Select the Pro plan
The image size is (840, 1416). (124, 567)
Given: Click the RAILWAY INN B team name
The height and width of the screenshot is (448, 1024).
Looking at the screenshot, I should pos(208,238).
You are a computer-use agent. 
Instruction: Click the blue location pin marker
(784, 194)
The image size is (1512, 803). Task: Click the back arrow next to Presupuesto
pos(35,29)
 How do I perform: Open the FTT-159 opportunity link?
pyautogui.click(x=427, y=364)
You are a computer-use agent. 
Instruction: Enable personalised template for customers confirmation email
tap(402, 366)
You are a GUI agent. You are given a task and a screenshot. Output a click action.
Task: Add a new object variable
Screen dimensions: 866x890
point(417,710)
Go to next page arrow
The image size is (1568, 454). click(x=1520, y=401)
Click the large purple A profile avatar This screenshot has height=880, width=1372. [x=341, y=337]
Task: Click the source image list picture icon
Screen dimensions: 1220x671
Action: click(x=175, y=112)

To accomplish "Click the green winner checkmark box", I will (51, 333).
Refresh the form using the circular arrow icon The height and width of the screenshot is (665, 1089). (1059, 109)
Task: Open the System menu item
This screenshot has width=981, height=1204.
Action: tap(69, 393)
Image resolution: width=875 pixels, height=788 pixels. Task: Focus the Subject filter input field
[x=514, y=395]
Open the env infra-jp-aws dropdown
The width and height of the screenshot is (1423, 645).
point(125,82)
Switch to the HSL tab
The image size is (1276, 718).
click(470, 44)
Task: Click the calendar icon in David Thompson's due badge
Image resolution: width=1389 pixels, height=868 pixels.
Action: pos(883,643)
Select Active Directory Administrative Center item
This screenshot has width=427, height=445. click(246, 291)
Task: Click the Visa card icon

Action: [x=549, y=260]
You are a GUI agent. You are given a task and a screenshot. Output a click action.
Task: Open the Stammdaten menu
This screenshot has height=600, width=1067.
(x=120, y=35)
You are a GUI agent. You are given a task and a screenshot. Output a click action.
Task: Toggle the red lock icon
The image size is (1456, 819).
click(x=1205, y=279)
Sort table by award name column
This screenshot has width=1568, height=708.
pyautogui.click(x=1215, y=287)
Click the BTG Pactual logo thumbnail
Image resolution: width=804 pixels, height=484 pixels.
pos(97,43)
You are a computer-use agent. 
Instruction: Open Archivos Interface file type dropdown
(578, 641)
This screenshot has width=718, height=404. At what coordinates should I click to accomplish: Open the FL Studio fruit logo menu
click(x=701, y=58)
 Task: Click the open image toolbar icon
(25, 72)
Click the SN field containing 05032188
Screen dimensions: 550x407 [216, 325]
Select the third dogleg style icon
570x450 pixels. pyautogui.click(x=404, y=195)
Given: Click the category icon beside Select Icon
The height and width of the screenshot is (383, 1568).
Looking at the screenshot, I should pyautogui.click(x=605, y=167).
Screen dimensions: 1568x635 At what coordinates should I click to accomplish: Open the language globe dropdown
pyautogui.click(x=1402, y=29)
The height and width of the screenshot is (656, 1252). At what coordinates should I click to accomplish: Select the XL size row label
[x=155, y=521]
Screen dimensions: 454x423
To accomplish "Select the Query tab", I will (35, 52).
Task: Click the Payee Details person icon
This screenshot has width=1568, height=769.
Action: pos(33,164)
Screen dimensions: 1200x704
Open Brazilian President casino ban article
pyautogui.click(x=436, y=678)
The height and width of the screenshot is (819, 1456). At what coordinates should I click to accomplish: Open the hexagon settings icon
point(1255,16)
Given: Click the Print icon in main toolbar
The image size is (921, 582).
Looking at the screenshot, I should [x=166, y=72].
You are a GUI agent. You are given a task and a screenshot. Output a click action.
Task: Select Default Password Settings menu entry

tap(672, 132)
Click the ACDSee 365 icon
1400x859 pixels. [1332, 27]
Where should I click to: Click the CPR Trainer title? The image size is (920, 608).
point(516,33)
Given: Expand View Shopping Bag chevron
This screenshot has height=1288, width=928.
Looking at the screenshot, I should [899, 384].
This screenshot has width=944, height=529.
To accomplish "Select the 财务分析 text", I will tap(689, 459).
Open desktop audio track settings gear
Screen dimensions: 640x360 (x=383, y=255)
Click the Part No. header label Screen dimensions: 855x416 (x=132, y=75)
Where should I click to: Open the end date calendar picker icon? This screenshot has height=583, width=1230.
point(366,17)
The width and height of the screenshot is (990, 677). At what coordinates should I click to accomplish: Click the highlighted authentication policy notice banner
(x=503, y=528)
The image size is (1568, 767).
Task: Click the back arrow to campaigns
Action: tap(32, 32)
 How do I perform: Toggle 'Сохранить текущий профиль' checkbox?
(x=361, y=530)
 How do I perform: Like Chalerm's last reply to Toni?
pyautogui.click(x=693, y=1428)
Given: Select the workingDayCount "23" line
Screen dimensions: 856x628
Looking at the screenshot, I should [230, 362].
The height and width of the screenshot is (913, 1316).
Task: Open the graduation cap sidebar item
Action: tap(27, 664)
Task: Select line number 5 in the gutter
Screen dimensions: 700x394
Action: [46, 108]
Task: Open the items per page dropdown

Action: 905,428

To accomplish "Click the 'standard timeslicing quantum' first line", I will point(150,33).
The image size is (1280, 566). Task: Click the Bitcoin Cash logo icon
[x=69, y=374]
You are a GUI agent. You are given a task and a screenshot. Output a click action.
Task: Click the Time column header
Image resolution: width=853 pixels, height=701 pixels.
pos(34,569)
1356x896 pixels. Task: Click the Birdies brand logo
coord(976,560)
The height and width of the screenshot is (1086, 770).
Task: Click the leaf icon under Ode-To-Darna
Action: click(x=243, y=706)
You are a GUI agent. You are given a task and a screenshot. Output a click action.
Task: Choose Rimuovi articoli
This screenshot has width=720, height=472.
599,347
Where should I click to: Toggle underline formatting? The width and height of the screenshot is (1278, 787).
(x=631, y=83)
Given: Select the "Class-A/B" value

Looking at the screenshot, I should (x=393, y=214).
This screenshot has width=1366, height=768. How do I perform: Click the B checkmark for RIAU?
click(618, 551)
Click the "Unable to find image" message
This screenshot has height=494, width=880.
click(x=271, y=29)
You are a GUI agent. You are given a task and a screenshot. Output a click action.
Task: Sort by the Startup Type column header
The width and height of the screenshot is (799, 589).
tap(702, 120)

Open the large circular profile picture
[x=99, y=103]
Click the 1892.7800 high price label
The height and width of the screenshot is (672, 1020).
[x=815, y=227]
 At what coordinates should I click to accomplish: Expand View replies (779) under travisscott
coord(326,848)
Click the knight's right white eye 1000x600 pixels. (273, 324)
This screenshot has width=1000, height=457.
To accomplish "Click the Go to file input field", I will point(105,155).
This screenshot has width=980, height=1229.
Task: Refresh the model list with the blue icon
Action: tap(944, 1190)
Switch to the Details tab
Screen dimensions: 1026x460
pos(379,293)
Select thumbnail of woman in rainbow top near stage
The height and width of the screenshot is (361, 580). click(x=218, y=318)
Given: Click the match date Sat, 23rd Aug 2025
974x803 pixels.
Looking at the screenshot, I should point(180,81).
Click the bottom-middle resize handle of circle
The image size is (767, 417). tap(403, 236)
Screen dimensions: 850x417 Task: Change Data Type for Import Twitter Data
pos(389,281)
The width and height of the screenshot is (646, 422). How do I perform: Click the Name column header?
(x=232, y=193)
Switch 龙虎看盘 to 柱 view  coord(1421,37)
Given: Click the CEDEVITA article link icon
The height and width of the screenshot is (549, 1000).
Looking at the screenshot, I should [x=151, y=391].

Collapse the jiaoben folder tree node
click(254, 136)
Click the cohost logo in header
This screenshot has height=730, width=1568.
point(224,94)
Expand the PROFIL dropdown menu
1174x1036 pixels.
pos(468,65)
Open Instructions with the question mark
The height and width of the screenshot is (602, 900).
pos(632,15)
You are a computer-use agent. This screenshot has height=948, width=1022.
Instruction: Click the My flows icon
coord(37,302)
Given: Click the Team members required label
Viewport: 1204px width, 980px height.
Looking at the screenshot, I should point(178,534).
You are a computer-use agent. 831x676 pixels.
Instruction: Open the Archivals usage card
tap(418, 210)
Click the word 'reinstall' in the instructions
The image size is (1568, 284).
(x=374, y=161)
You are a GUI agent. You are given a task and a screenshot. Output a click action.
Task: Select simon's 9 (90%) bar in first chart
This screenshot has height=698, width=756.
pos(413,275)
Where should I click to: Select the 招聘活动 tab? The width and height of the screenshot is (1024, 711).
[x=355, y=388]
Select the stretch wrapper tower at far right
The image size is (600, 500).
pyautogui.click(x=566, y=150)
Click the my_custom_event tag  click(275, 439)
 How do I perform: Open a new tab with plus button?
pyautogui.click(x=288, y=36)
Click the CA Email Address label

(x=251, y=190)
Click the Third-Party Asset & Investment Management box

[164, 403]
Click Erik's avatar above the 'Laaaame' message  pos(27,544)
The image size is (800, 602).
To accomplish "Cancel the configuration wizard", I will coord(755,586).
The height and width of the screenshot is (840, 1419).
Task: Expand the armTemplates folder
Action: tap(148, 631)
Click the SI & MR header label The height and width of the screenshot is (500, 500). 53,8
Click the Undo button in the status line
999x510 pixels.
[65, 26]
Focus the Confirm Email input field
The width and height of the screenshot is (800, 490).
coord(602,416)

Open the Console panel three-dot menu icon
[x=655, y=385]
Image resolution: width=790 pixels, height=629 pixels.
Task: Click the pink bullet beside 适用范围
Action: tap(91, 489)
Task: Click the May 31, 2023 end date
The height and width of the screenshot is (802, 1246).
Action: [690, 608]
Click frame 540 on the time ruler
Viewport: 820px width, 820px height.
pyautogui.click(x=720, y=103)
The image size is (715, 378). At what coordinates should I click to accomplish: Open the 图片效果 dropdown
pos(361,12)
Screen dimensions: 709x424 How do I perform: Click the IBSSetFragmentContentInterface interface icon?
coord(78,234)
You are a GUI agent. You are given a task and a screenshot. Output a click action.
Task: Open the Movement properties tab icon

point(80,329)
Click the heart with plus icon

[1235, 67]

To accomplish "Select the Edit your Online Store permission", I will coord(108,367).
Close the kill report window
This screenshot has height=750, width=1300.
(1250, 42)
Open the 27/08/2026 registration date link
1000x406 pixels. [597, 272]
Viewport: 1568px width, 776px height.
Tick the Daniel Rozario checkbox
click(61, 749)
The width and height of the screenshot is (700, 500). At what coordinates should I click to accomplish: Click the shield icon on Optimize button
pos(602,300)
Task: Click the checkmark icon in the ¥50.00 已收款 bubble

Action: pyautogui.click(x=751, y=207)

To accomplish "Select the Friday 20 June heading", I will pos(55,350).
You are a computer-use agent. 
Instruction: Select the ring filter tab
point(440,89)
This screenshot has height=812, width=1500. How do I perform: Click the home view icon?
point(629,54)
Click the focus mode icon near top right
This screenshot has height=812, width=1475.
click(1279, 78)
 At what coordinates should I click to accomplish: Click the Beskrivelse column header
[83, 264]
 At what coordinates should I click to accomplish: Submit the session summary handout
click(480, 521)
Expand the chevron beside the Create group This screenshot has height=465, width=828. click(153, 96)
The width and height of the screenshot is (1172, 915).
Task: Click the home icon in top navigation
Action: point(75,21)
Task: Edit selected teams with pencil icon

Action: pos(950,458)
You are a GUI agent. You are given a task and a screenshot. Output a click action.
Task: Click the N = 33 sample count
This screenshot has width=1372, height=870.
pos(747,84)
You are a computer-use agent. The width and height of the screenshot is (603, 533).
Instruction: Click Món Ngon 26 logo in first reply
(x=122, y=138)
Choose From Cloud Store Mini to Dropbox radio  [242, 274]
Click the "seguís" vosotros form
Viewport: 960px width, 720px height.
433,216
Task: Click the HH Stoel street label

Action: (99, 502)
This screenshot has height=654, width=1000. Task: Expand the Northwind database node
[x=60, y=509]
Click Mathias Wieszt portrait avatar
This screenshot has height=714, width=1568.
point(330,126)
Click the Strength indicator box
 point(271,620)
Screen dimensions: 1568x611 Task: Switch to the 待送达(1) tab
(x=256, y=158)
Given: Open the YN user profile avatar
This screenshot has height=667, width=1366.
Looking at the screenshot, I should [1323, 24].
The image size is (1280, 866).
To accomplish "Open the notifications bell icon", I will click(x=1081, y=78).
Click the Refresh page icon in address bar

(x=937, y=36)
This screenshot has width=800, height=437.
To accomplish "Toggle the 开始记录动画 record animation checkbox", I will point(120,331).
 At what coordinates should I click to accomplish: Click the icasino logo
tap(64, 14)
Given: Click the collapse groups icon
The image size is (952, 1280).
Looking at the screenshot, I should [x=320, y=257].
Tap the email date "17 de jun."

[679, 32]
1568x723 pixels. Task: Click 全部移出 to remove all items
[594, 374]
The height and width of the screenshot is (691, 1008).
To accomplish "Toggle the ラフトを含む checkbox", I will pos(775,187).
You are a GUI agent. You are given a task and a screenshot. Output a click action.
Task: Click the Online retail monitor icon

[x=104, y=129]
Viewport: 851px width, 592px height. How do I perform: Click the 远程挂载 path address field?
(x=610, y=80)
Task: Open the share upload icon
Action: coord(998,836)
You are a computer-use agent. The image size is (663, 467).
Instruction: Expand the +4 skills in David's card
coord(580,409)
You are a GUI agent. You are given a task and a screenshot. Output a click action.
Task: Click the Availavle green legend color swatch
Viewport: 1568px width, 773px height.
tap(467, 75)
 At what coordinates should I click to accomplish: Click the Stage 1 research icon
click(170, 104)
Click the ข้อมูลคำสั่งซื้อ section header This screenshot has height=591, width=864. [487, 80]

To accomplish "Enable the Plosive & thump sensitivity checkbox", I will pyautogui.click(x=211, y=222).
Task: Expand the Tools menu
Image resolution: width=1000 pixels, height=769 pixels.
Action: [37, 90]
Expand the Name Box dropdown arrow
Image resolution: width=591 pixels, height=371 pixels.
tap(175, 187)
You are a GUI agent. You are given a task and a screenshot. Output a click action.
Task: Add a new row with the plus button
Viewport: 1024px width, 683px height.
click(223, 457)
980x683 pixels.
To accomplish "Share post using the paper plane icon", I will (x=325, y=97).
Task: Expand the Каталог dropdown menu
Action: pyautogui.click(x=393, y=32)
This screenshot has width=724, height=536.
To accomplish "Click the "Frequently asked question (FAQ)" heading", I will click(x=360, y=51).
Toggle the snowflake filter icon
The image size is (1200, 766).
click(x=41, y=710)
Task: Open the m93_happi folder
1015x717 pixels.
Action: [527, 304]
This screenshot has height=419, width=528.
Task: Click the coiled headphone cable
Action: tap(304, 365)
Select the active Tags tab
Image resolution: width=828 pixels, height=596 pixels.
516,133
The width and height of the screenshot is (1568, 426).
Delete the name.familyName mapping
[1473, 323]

* **Task goal**: Look through the lines above and collect those with the word "green".

* **Result of this exercise**:
To accomplish "Click the green winner checkmark box", I will (51, 333).
Task: Click the Availavle green legend color swatch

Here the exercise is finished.